No. ME/1074/02
A report under section 125(4) of the Fair Trading Act 1973 on the advice given on 26 March 2002 to the Secretary of State for Trade and Industry under section 76 of the Act
THE PARTIES
Imperial Cancer Research Fund (ICRF) specialises in researching the prevention, treatment and cure of all forms of cancer. It pursues these aims, in the main, through its own teams of scientists. For the financial year ended December 2000, ICRF's gross assets (for both business and non-business activities) were estimated at £171.8 million and a total turnover at £135.6 million.
Cancer Research Campaign (CRC) has the objective of defeating cancer in all its forms. In contrast to the ICRF's strategy, CRC acts primarily as a grant making body, raising funds and distributing them to independent scientists. The researchers assign (in whole or in part) any intellectual property rights (IPRs) resulting from the funded research to Cancer Research Campaign Technology (CRCT), a wholly-owned subsidiary of CRC (see note 1). For the financial year ended December 2000, CRC's gross assets were estimated at £89.3 million (for both business and non-business activities) and a total turnover at £103.7 million.
THE TRANSACTION
The two charities have merged all of their activities into a new charity: Cancer Research UK, which was incorporated on 20 November 2001 and registered as a charity on 23 November 2001. ICRF, CRC and Cancer Research UK signed a binding and unconditional merger agreement on 10 December 2001 that took effect from 4 February 2002.
JURISDICTION
This transaction consists of the merger of two charities, both of which are non- profit making entities. This fact does not preclude the application of the merger provisions of the FTA 1973 (the Act). It is clear from the definition of a business in s.137(2) of the Act that the merger provisions of the Act may apply to undertakings whether or not they are operate for profit making. The stimulus of competition is important not only for profit-seeking businesses but also for non-profit seeking entities.
In the light of that definition (which refers to any undertaking carried on for gain or reward or the supply of goods or services otherwise than free of charge), certain fund-raising activities of charities (for example, collecting private donations and legacies) do not constitute a business for the purposes of the Act. Likewise, charitable activities that involve the provision of goods and services free of charge fall outside the scope of the Act. In this case, however, both charities carry on certain activities for gain or reward, for example, retailing activities and the licensing of intellectual property rights. These activities constitute businesses within the meaning of s.137(2) of the Act. Accordingly, the transaction would appear to result in two enterprises ceasing to be distinct.
The transaction appears to satisfy the share of supply test of the FTA with respect to the supply of retailing services in the cancer charity sector. The ECMR does not apply.
ASSESSMENT AND CONCLUSION
The parties' business activities overlap in four areas: retailing services, corporate sponsorship, commissioning of research, and the acquisition and exploitation of IPRs.
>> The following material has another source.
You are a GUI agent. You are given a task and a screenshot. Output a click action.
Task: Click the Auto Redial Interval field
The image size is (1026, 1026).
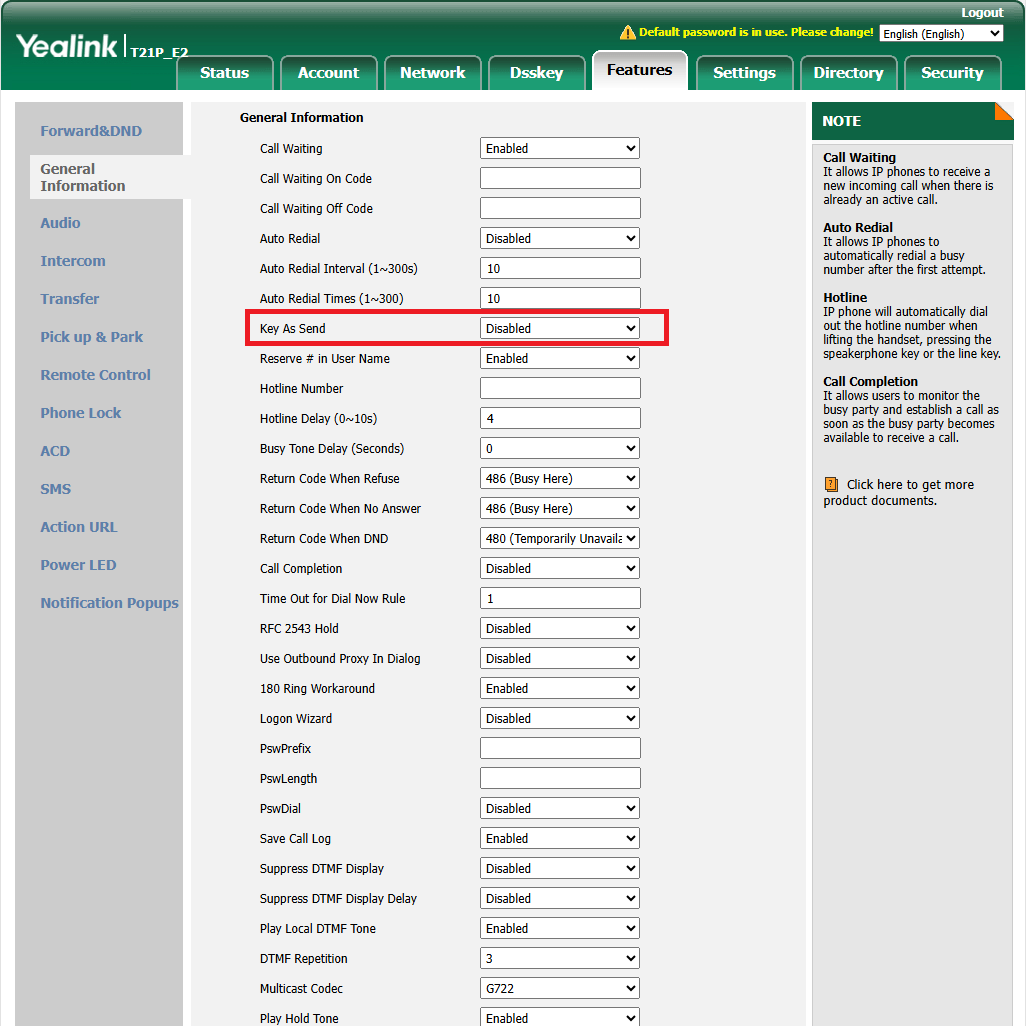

Charities' retail outlets sell second-hand goods and, increasingly, new goods at the same quality and standards as high street goods. Post-merger, Cancer Research UK will have only a small share (less than 10 per cent) of all charity shops and will also face competition from non-charity retail outlets selling substitutable products.
Although the parties both engage in corporate sponsorship, this merger will result in little or no increase in their buying or selling power. First, the cancer charities are very minor buyers of services. Secondly, corporate sponsors can choose among a large number of cancer charities when concluding sponsorship agreements.
The commissioning of medical research and the acquisition and exploitation of IPRs takes place on a worldwide basis. Cancer research is conducted not only by cancer charities but also by governments and the pharmaceutical industry. Together, ICRF and CRC represent less than 1 per cent of cancer research funding worldwide. Accordingly, they commission a relatively small proportion of overall cancer research. In addition, the parties' ability to exploit anti-competitively any overlap in their IPR pools is likely to be minimal as the parties tend to be involved in different areas: ICRF focuses more on basic research whereas CRC is more active in the development of treatments and clinical trials. Moreover, the parties' charitable objectives may well result in their licensing IPRs at low royalties in order to ensure that the useful results of research are disseminated to a wide audience. And the merger offers efficiency gains. Far from being anti-competitive –the question for merger policy - the merger may well be pro-competitive in the field of research to combat cancer.
On these grounds we recommend that this merger is not referred to the CC.
NOTES
1. The parties would like to stress that the host institutes funded by CRC assign IPRs to CRCT in many cases but not systematically.